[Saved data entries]
☆ ☆ ☆

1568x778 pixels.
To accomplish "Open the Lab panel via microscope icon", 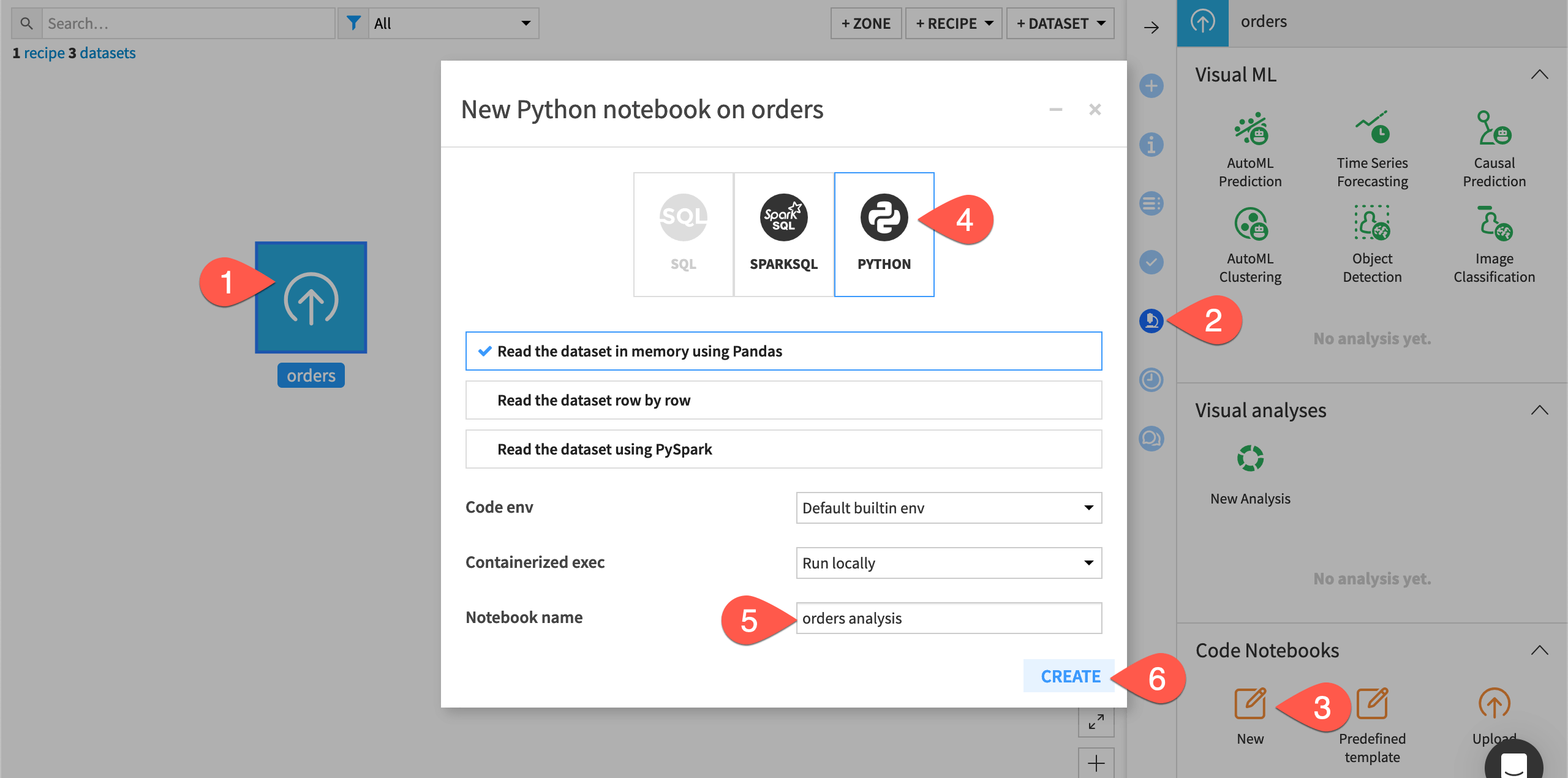I will (1152, 320).
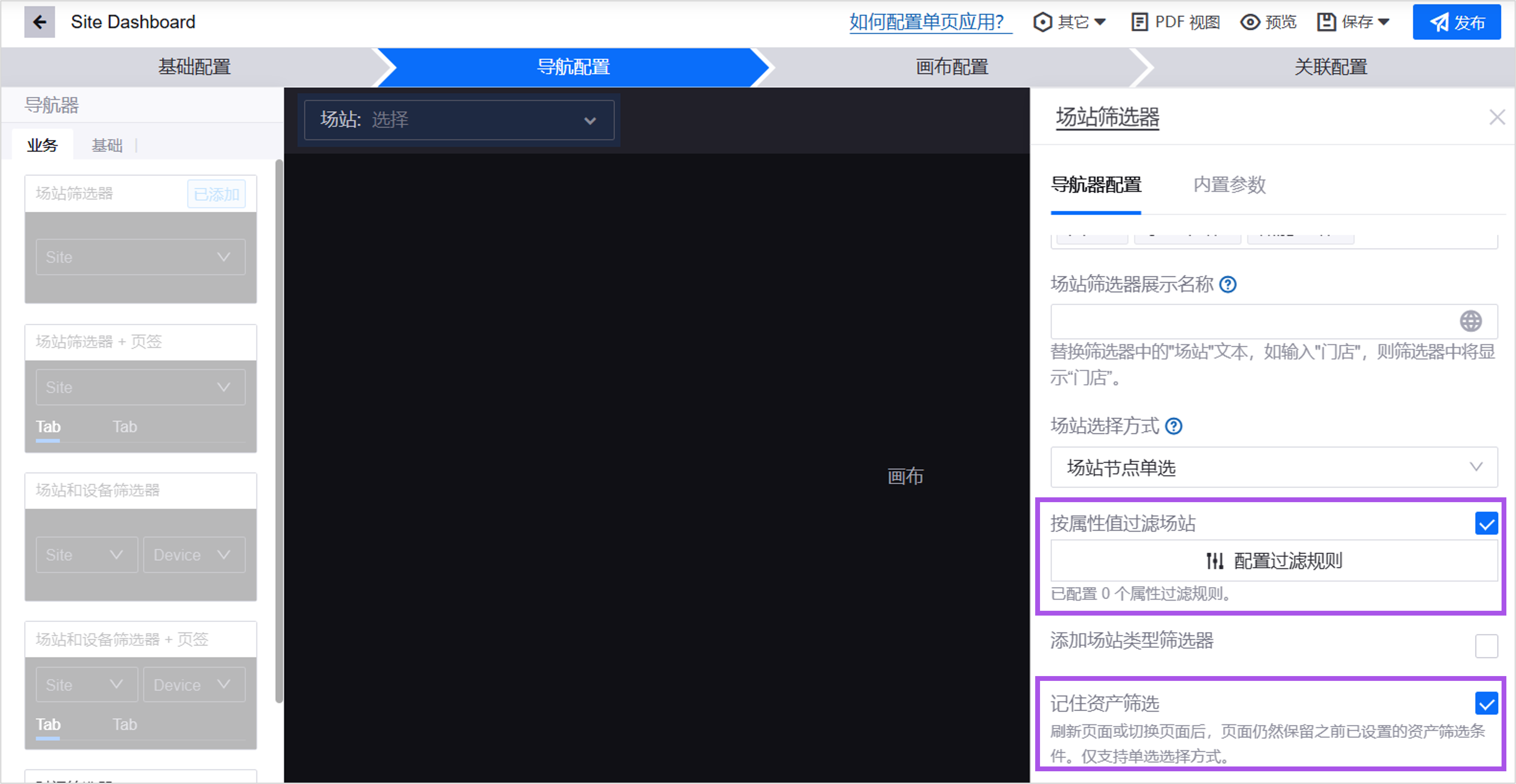Click help icon next to 场站选择方式
Image resolution: width=1516 pixels, height=784 pixels.
[x=1173, y=426]
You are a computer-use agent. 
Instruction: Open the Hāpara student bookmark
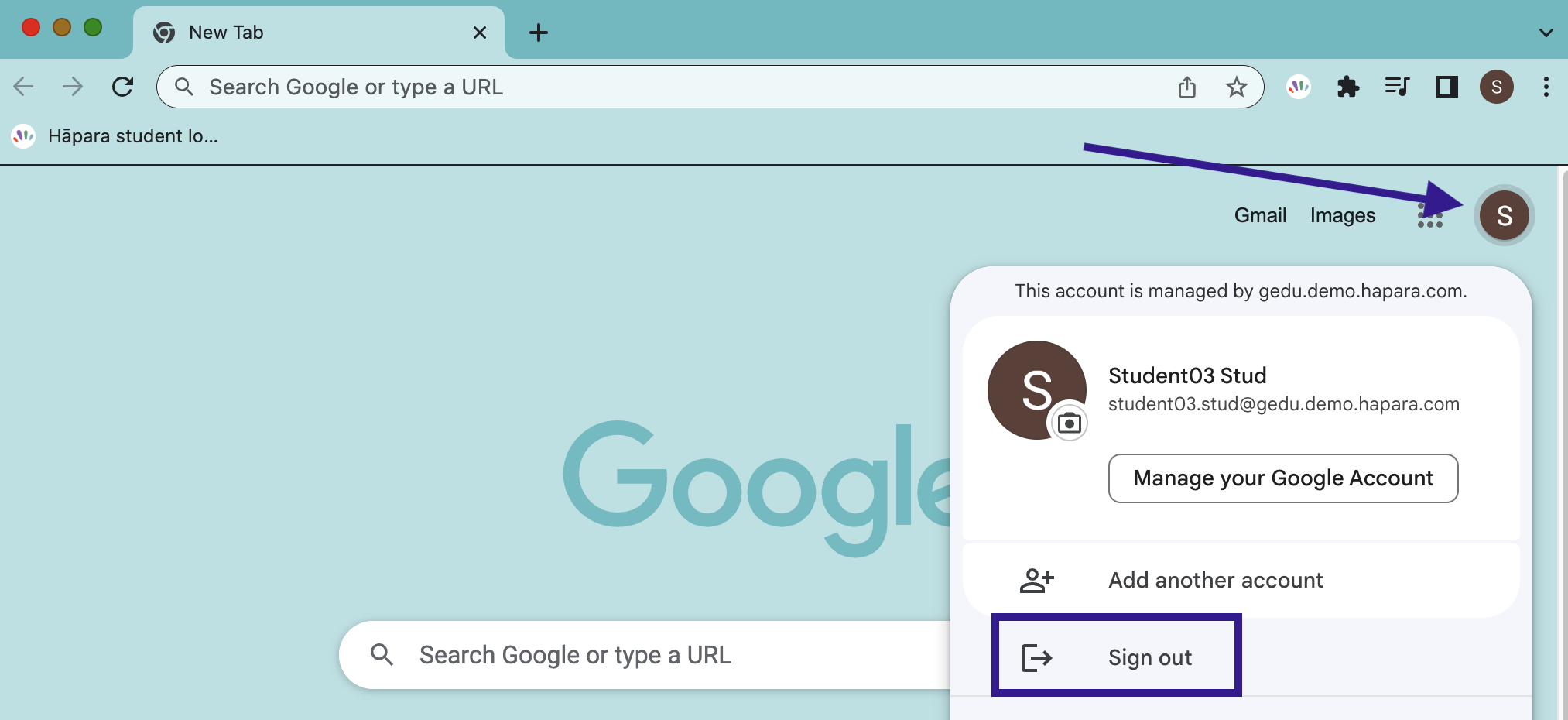pyautogui.click(x=116, y=136)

☆ ☆ ☆

#### Problem statement:
Once the line containing "You are a computer-use agent." has been found, write out exactly that line and each one after it through the end of the data, leaving out every picture.

#### Exercise answer:
You are a computer-use agent. 
Instruction: Open the Hāpara student bookmark
pyautogui.click(x=116, y=136)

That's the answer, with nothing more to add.